For now, all regions apart from the Ashanti Region have conducted their regional delegates’ congresses to elect officers to oversee the running of the party for the next four years.
Nursing the hope that the court would strike out the injunction order at the sitting yesterday, the National Council, which is the second highest decision-making body of the party, at its meeting in Accra last Friday fixed the much-awaited congress for today.
But this plan was shattered yesterday when the court presided over by Justice Jacob Boon failed to strike out the injunction order which was sought on Wednesday, December 23, 2009.
Determined to convince Justice Boon to strike out the injunction order, Mr. Agyei told the court that all constituencies in the region except one have conducted their elections.
Still trying to persuade the court to lift the injunction order, the Ashanti Regional President of the Ghana Bar Association (GBA) drew the court’s attention to the fact that Article 7 of the party’s constitution stipulates that the party can hold a regional congress when one third of the delegates are confirmed.
Contending that the plaintiff’s action had become mute with respect to time, Mr. Agyei pleaded with the court to consider the supreme interest of the party, not individuals, and therefore lift the injunction to enable the party hold its congress.
He contended that the party is working according to a schedule; therefore, the continuous postponement of the regional congress due to the injunction was throwing the party’s plans out of gear.
Mr. Agyei stressed that the constant adjournment of the Ashanti regional congress is creating untold inconveniences for the party because it was likely to affect the party’s scheduled national delegates’ congress.
Taking his turn to address the court, the counsel for the plaintiff, Mr. Owusu Sekyere, prayed the court not to lift the injunction, arguing that the concerns of his client are still relevant.
He explained that once there is still a constituency which is yet to hold its elections; it would not be fair for the party to conduct the congress because delegates from that constituency would be disenfranchised.
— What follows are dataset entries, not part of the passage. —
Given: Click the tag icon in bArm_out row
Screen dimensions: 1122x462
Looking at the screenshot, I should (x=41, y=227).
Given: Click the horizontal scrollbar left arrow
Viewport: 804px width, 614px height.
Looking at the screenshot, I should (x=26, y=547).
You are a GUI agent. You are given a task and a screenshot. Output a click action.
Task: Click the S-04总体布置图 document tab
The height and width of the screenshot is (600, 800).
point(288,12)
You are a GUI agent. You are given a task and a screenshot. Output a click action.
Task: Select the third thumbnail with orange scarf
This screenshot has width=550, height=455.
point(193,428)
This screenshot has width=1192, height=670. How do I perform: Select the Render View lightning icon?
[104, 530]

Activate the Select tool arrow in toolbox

Mr. Sekyere rebutted Mr. Agyei’s contention that Article 7 of the party’s constitution gives authorization for a regional congress to be held when one third of delegates are confirmed.
Quoting Article 7 section 13 of the party’s constitution which stipulates the membership of the party’s delegates, the young lawyer said the mention of constituency executives is paramount and therefore should not be overlooked.
Mr. Sekyere argued that once the membership of the constituency executives was not complete due to the absence of the Asokwa Constituency, which is yet to elect its executives, the holding of the congress would be a breach of the party’s constitution.
After listening to the pros and cons of the arguments put forward by both learned counsels, Justice Boon decided that he needs time to study the arguments so as to make an informed judgment on the matter. He therefore adjourned sitting to Friday, January 29, 2010.
Though Peter Mac Manu, the National Chairman of the party, humbly appealed to Justice Boon to lift the injunction to enable the congress to be held because a postponement would derail the party’s plan, the judge did not budge.
Unable to do anything about the judgment, Mr. Mac Manu, who was accompanied by party gurus like Hon. Dr Anthony Osei Akoto, Hon. Elizabeth Agyeman, Hon. Kofi Jumah, Mr. Yaw Amankwaah and others, left the court room dejected.
Meanwhile, the same court earlier on struck out an interlocutory injunction order which restrained the Asokwa Constituency from holding its elections.
With this development the Asokwa Constituency may quickly hold its constituency elections before Friday to ensure that the court will strike out the injunction to enable the congress to take place.
At the close of nominations twenty-four candidates had filed their applications papers to contest 9 executives positions in the region, including chairman, 1st and 2nd vice, secretary, vice secretary, organizer, youth organizer, women’s’ organizer and treasurer.